Friday, 25 November 2016
Healthcare professionals are twice as likely to experience domestic violence as the national average of women, according to new research launched today.
Researchers at the University of Worcester’s National Centre for the Study and Prevention of Violence and Abuse (NCSPVA) Conducted research with 86 healthcare professionals across the UK which revealed that:
- Half of the respondents had experienced domestic violence at some point in their lives, representing twice the national average. This highlights a significant vulnerability within the healthcare sector workforce.
- Healthcare professionals’ perceptions highlighted how “private matters should remain private” and they felt that the culture within the healthcare sector may silence potential vulnerabilities, such as domestic violence. As such healthcare professionals reported feeling reluctant to seek help from their employer for fear of embarrassment, a perceived lack of confidentiality or stigma.
- Two-thirds of healthcare professionals in the study ask patients about their experience of domestic violence at least once a week, with three-quarters having received a disclosure from a patient. This raises questions as to how nurses as victims or survivors of domestic violence are being supported to manage the care of patients who are also affected by this concern.
The research was facilitated by Cavell Nurses’ Trust following sponsorship by a generous grant from the Garfield Weston Foundation. The NCSPVA will launch its key findings at the University today (Friday 25th November) as part of the campaign for International Day Against Violence Against Women.
Kirsty McGregor, researcher within the NCSPVA, said: “The data from our research is very concerning and there are important questions to be asked about why healthcare professionals appear to be more vulnerable to domestic violence, and what the implications are for the NHS and its managers to be more vigilant and responsive to this concern in the workplace.
“Healthcare professionals may have more understanding and tolerance of abuse due to their altruistic values. Healthcare professionals’ training still focuses on the key components of care, commitment and compassion and this not only tends to relate to their professional role but also perhaps how they see themselves in their home life.”
Ms McGregor said that prior to the research little was known about the prevalence and impact of domestic violence abuse on healthcare professionals, however, due to the largely female workforce it was anticipated that around a quarter would have had some experience of domestic violence. As such discovering that the risk is actually twice this requires further consideration, she said. The NCSPVA is now planning further work with health professionals across the UK following the shock findings.
“This research and its impact enables health sector employers, victim support charities and researchers the opportunity to recognise the potential prevalence, the impact on nurses and their families and the wider costs of domestic violence to the healthcare sector and society, “ she added.

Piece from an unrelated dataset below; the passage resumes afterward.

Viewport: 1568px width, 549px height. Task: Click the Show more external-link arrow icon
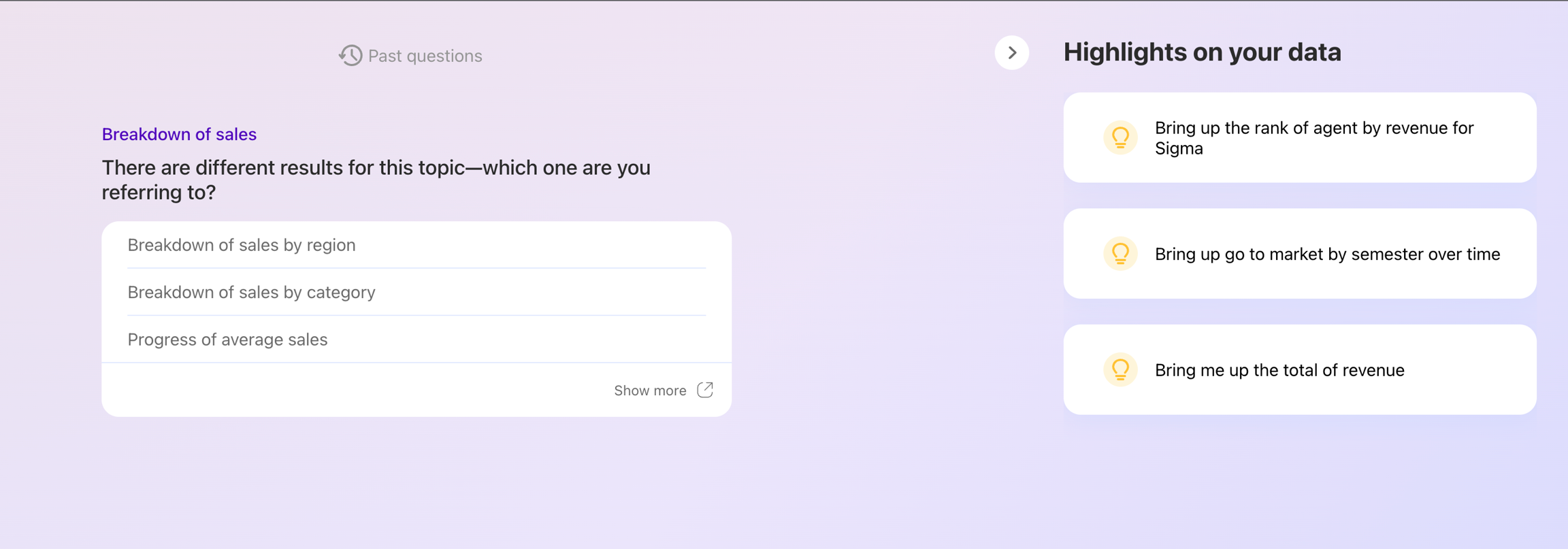(705, 390)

John Orchard, Chief Executive of Cavell Nurses’ Trust - the charity that provides help and financial support to nursing professionals suffering hardship – added: “When we get a call from a nurse, midwife or healthcare assistant who is fleeing domestic violence we can quickly get funds to that vulnerable person, helping them to secure a safe home for them and very often their children. This research is vital in understanding why nurses seem more at risk of domestic violence than the public and we hope this can continue the difficult conversations that need to be had in order to halt this abuse.”